Neon Prey (Lucas Davenport #29)(91)
“I gotta stay with Ralph?”
“Yeah, you gotta stay with Ralph.”
Cox looked at Cole, who looked at Ralph and said, “You touch her, I’ll beat you to death with a fuckin’ shovel. I ain’t joking.”
Ralph held up both hands. “She’s safe with me.”
“That’s the way it’s gonna be,” Deese said.
Cox and Cole went outside, and Cox said, “Gloria knows who we are. We’re really . . . I don’t know. Ralph is crazy as a bedbug.”
“Then keep your gun close.”
They went to the Lexus and retrieved the gun, keeping an eye on the trailer. “Like Marion said, start pulling the trigger, that’s all you gotta do, if Ralph comes after you. Easy as pie.”
“Easy as pie, but you said you never shot anybody.”
“Never had to,” Cole said. “But now we’re in a bad spot, Geenie.”

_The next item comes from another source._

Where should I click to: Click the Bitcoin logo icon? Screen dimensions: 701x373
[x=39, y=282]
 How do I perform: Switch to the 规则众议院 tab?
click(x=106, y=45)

“Ah, jeez . . .” She took the gun and tucked it into her back waistband, under her blouse. “You gotta be careful, Cole. We’re going to somewhere warm.”
“Like hell?” He grinned.
“Panama, like you said.”
“I’ll be careful. When we get back up here, you slip me that gun,” Cole said. “If Deese is gonna pull something, that’s when it’ll be, when he feels safe.”

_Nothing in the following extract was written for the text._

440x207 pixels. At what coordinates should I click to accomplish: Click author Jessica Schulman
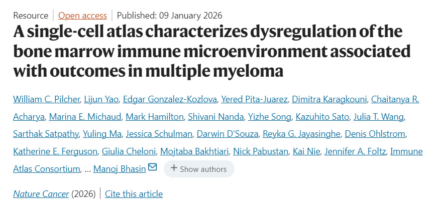coord(159,134)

The door of the trailer popped open and Deese stepped out. Cole kissed Cox and said, “We oughta be back by noon. If we’re not back by, say, two o’clock, you get in the Lexus and head north, up to Reno. Dump the car and take a Greyhound back to LA. Like you never heard of us.”

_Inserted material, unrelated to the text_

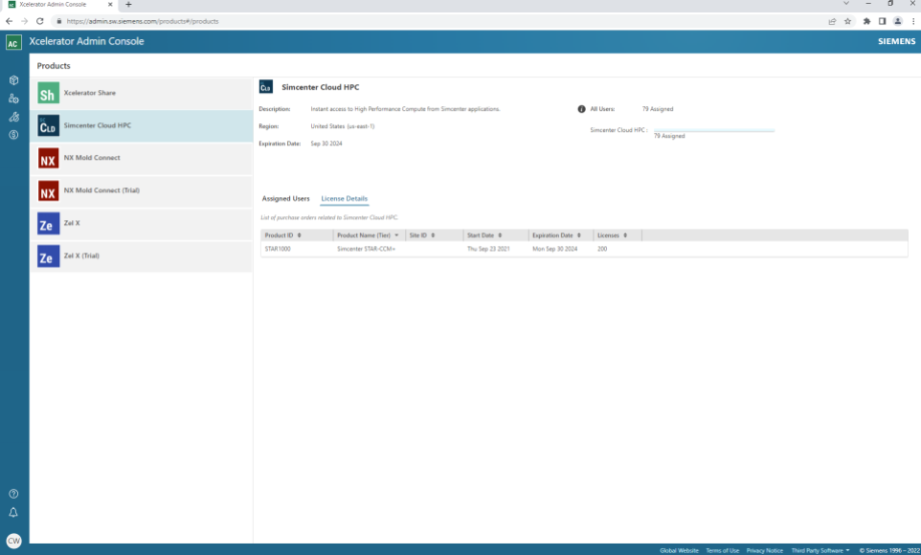Sort the table by Expiration Date
Viewport: 921px width, 555px height.
pyautogui.click(x=580, y=234)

“Ah, that’s not going to happen,” Deese said. He walked over to Ralph’s motorcycle and said, “Help me get it in the truck.”
“You’re sure it works?”
Deese paused, said, “One way to find out.”
He straddled the bike, fired it up, rode a hundred yards down the track and back, then killed the engine. “Good as the day it was made.”
He and Cole lifted it into the truck, put the tailgate up, and locked it. “Let’s go.”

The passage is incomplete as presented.